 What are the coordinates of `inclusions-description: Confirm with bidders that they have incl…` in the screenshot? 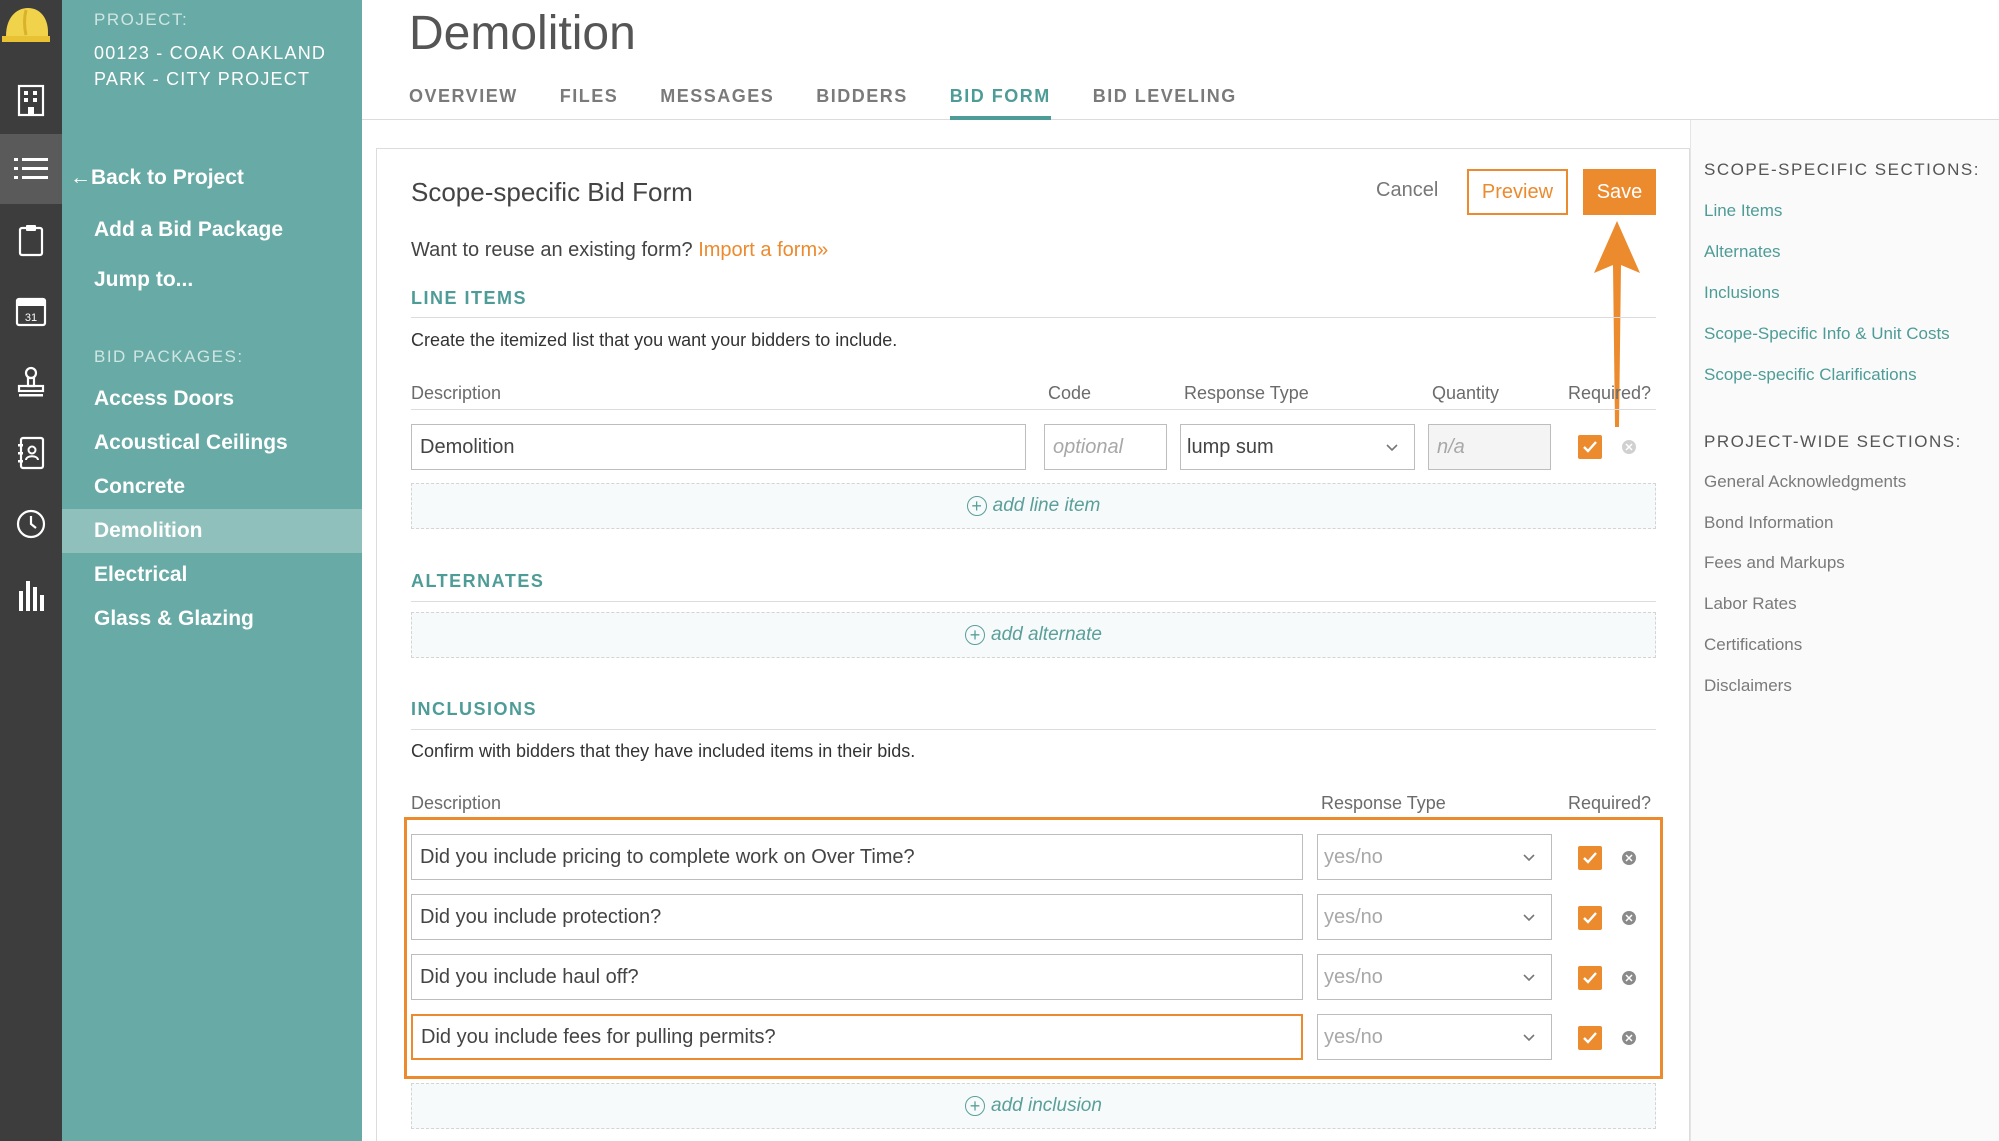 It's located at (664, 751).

============================================================

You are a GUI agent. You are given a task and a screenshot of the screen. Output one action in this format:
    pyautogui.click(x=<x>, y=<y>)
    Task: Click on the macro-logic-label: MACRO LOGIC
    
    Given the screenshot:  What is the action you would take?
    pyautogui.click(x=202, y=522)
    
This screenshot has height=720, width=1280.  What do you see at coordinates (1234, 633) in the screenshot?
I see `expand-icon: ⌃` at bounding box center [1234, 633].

============================================================

OPDRACHTDOEL —
Hernoem "GUI agent" tot "GUI assistant" in het deel dat begint met de regel met "You are a GUI" en eindigt met de regel met "pyautogui.click(x=202, y=522)". Geef alleen dat deel opnieuw weer, verder ongewijzigd.

UITGEWERKTE OPDRACHT —
You are a GUI assistant. You are given a task and a screenshot of the screen. Output one action in this format:
    pyautogui.click(x=<x>, y=<y>)
    Task: Click on the macro-logic-label: MACRO LOGIC
    
    Given the screenshot:  What is the action you would take?
    pyautogui.click(x=202, y=522)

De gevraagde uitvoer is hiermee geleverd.